Local Anesthesia

Reading the post’s comments of late has become a routine. It calls my attention to all the opinions expressed to my post on the Ladies in White. It is my understanding that most people inside Cuba heard about them, for the first time, through the recent note in the newspaper Granma. Many people thought they were part of a religious ritual (santeria) when they came across them in the streets. Those of you who read these blogs from outside Cuba, don’t be fooled into believing that everybody here has a different opinion. There are those who don’t even have one opinion. There are many people here concerned solely about their own well being. Selfishness used as form of resistance. Their disagreements are abstract; they deny the consequences but are unable or unwilling to see the causes.
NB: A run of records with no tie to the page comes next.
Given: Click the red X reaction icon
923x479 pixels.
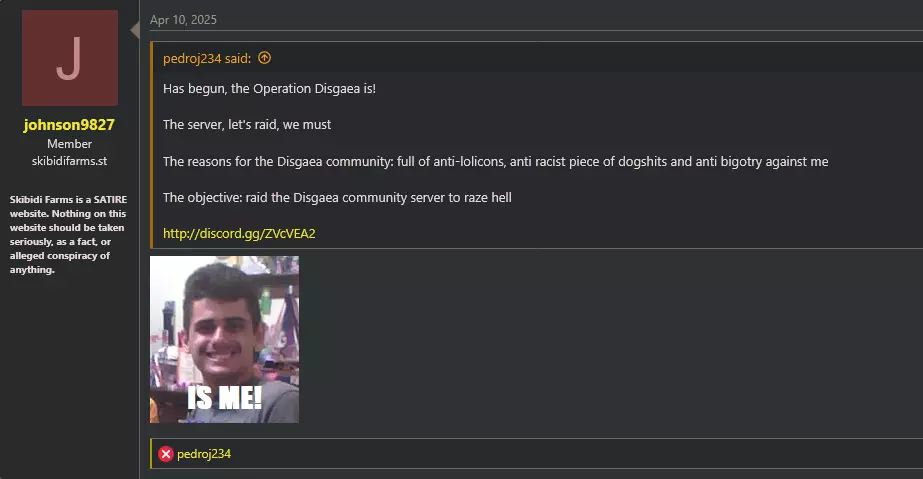Looking at the screenshot, I should pyautogui.click(x=166, y=454).

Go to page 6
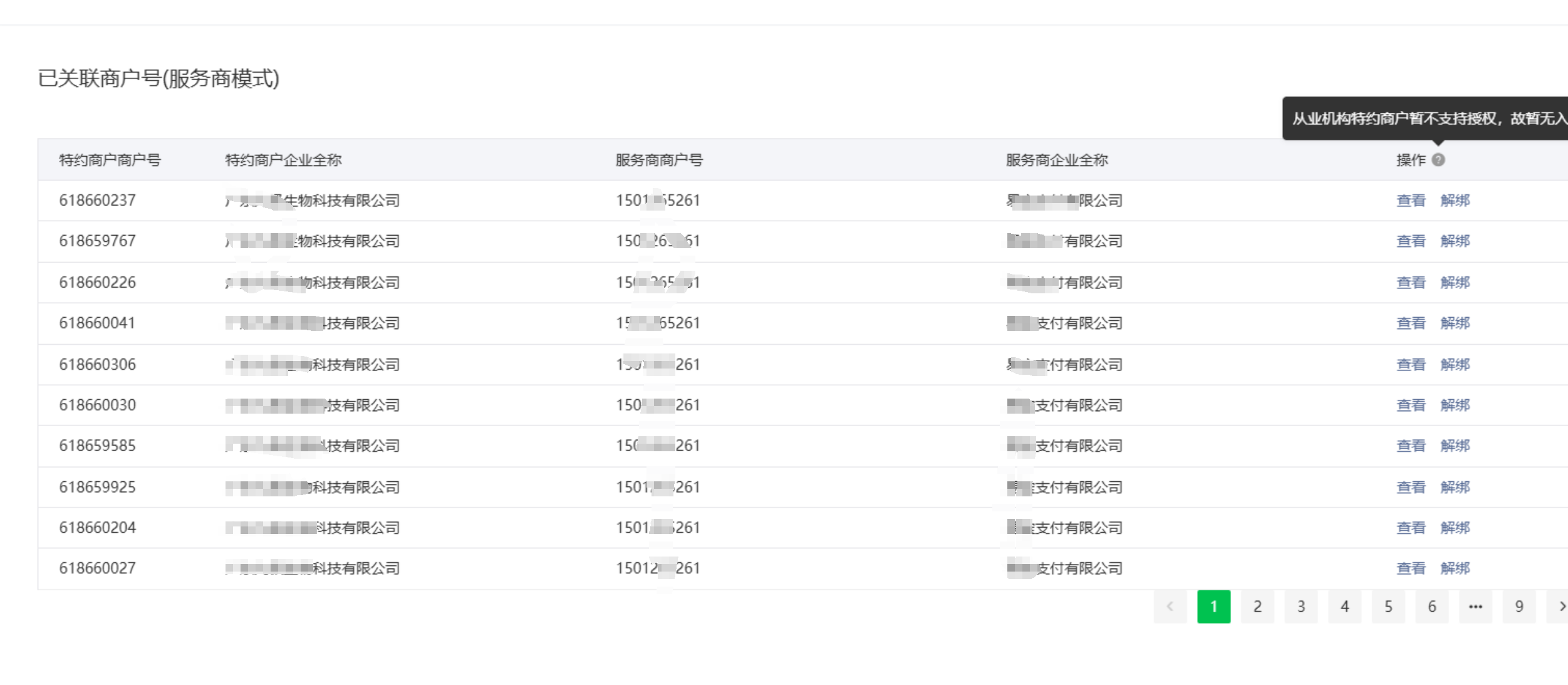pyautogui.click(x=1431, y=606)
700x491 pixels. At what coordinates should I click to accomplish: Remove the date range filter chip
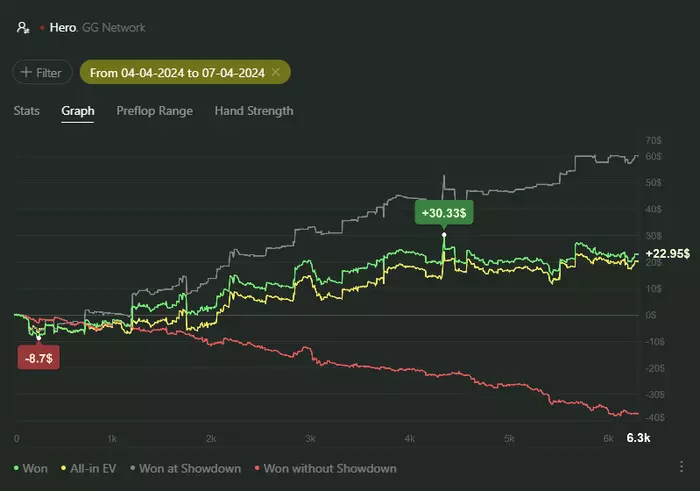click(275, 73)
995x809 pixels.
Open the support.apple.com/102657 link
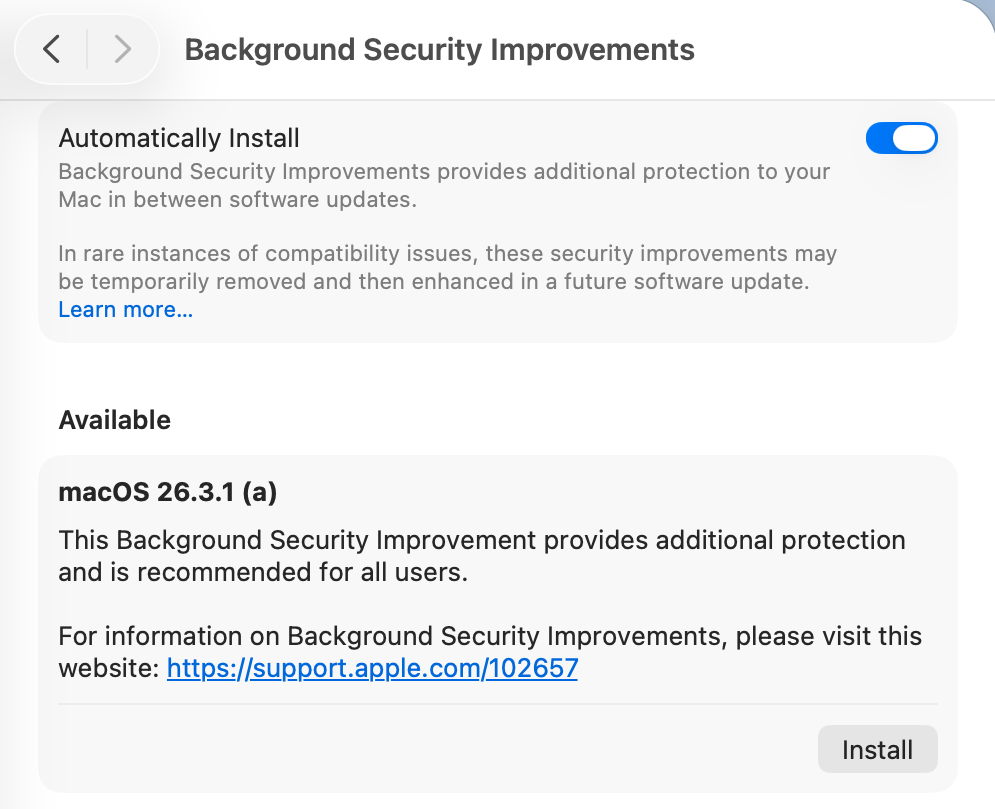372,668
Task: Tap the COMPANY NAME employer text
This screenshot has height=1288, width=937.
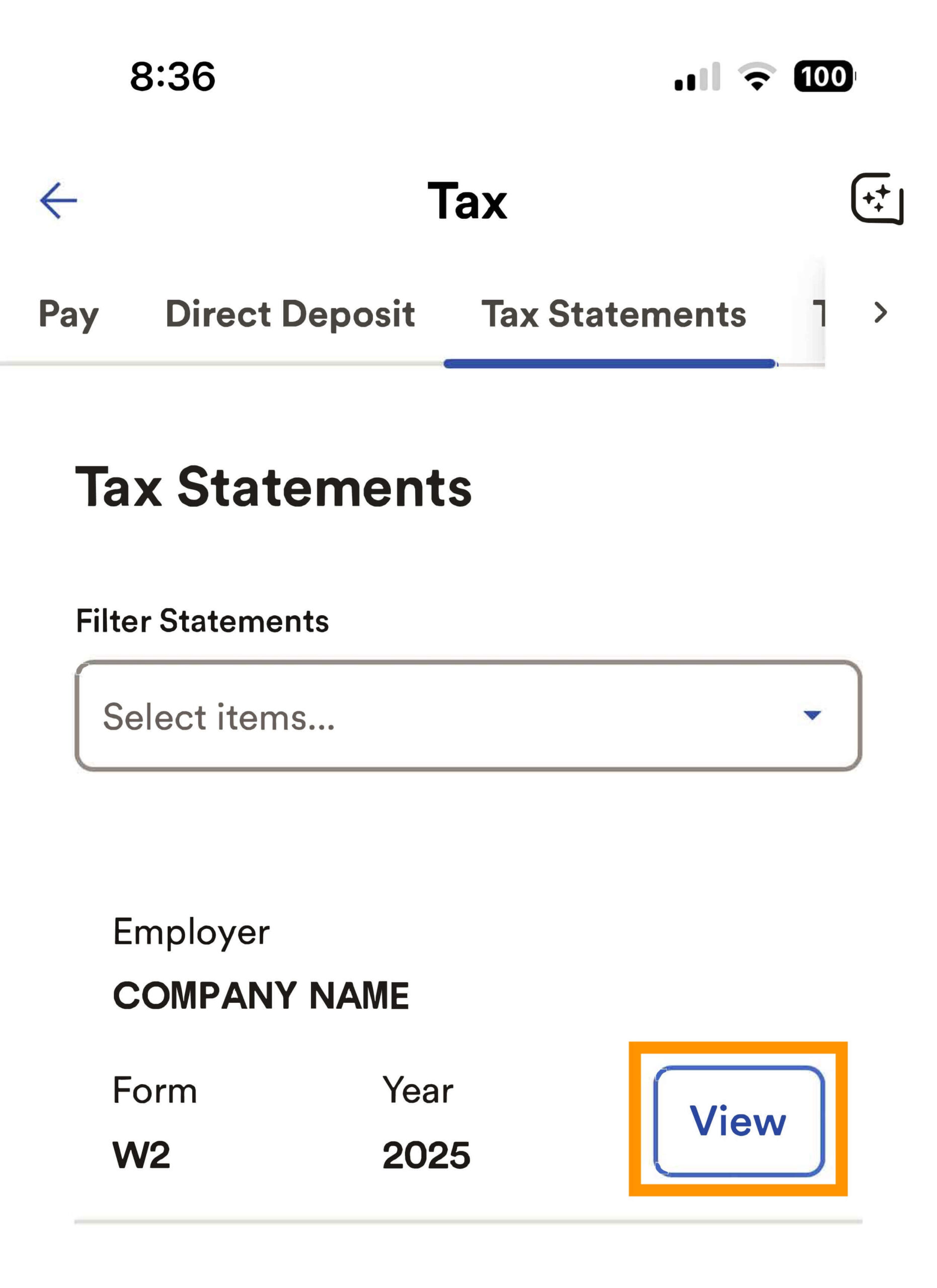Action: pyautogui.click(x=261, y=996)

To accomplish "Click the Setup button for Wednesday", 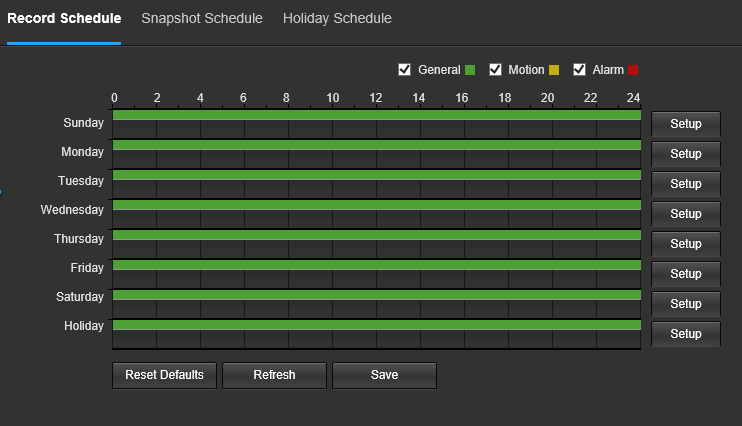I will click(x=686, y=214).
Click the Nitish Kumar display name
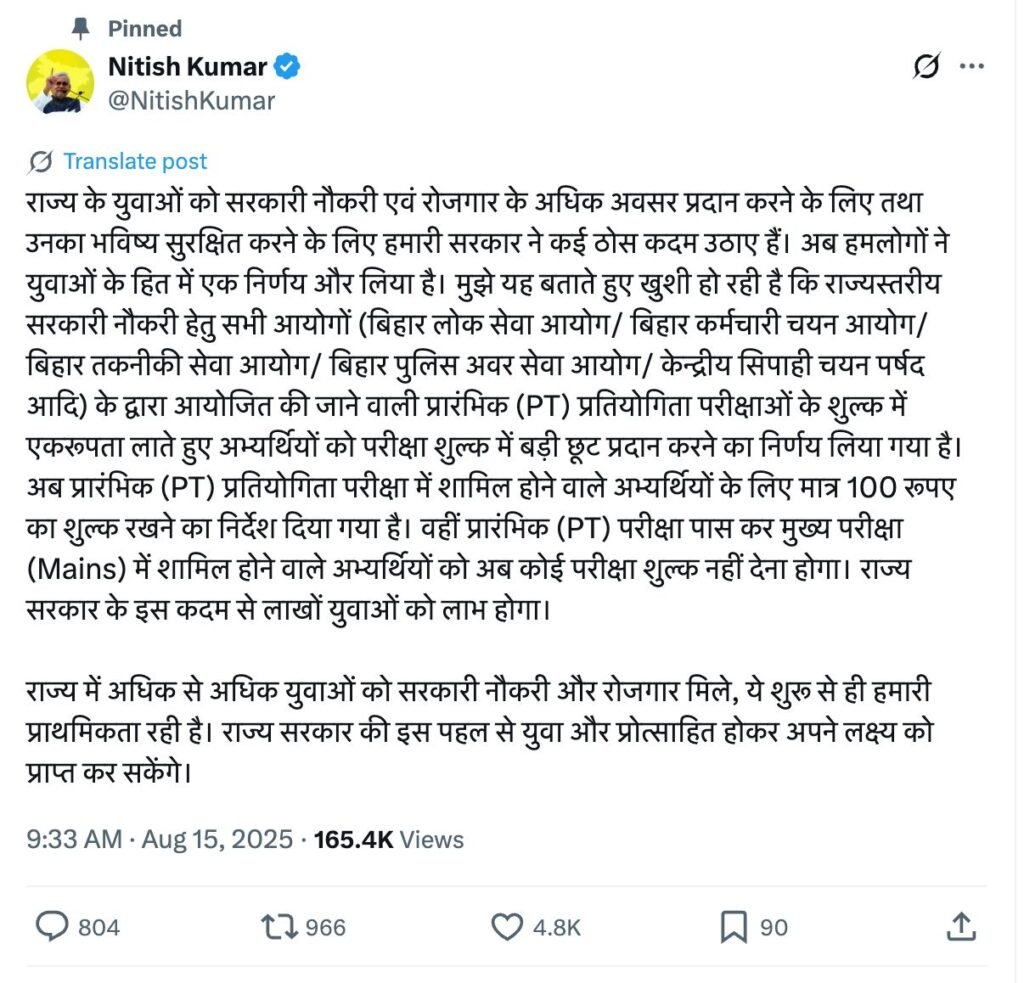This screenshot has height=983, width=1024. click(188, 67)
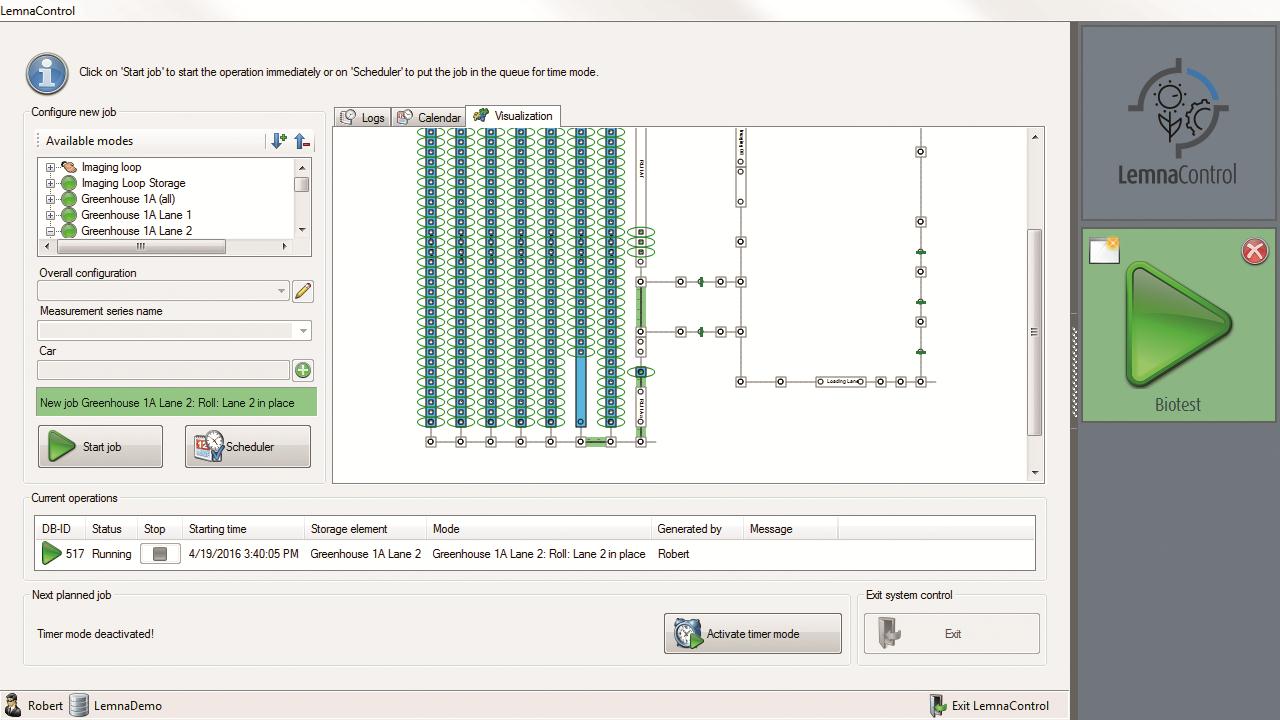Expand the Imaging loop tree node
The width and height of the screenshot is (1280, 720).
click(50, 168)
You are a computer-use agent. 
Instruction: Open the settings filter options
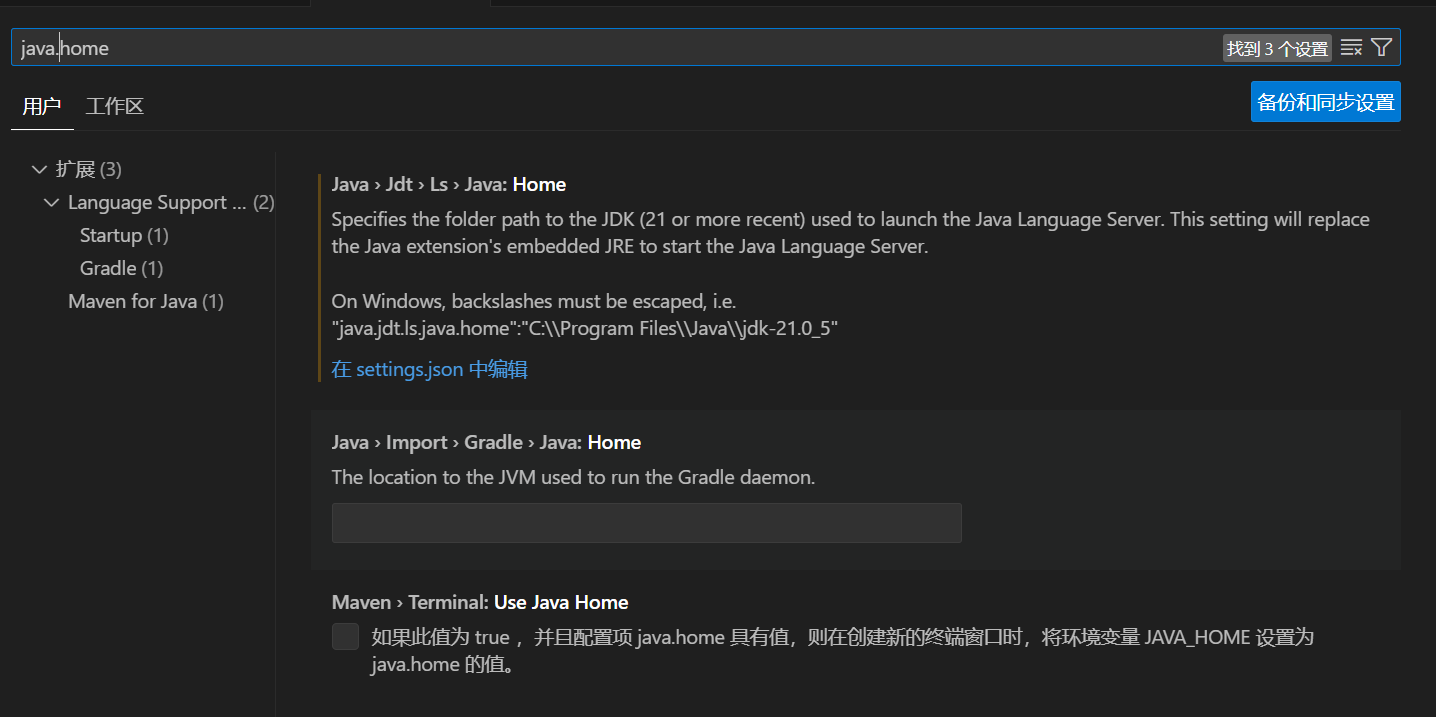(1381, 47)
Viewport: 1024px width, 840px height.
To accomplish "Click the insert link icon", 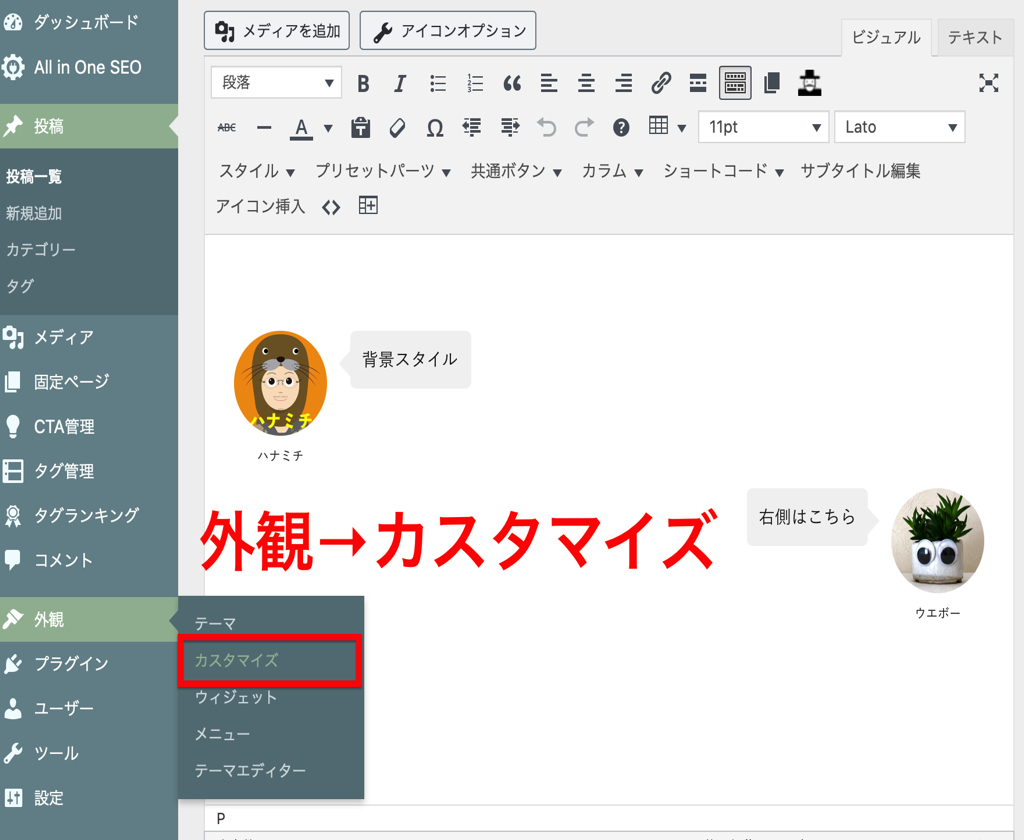I will tap(661, 83).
There are others who think that with some reforms, mostly economic ones, all problems would be solved. Their concepts of sovereignty and anti-imperialism, combined with very little or no access to sources of information that are not the official ones (for examples, foreign news agencies) make them feel suspicious of any change. They are like the group mentioned above, but using a different approach, they also deny the consequences but are unable to isolate the causes.

And there is the group that have the knowledge, the data and the facts about the causes and the consequences, but are afraid of change or fear the changes will be inconvenient for them.

There are still two more groups, the smallest ones. The first one is made up of those who still think we live in the best of all possible worlds and there is no need to change anything. The other one is the group of those who are questioning and asking. They are treated with silk gloves in the cultural/arts fields, but not as nicely when they are in the areas of education and sciences. To this group also belong the dissidents. And here I am using the word “dissident” in its literal sense. In this group everybody has an opinion, but only a few express it. And they all share their desire of a low-traumatic change for the country. In this group, however,  there are also people who, thanks to their actual status, don’t think their situation would improve after a change.

The Cuban government should make no mistake either, regarding the youngsters unanimously supporting the recently adjourned congress of the Young Communist League (UJC) and all these “revolutionary acts of reaffirmation” that have been propagating all over the country like marabou weed. I still remember those repudiation rallies in 1980, in front of the US Interest Section where many of those who screamed “Que se vaya la escoria” (“Let the scum go”) ended up, along with their coarse voices, standing in a boat sailing towards the United States. Could you imagine how it would be now, that we have improved to perfection the art of simulation and the double standards?

Fear, stubbornness, mistrust, opportunism, lack of information. Mix all those ingredients together and you will get an idea of what’s really going on now in the Cuban society. Could it be that it is like someone said, that our society is under anesthesia?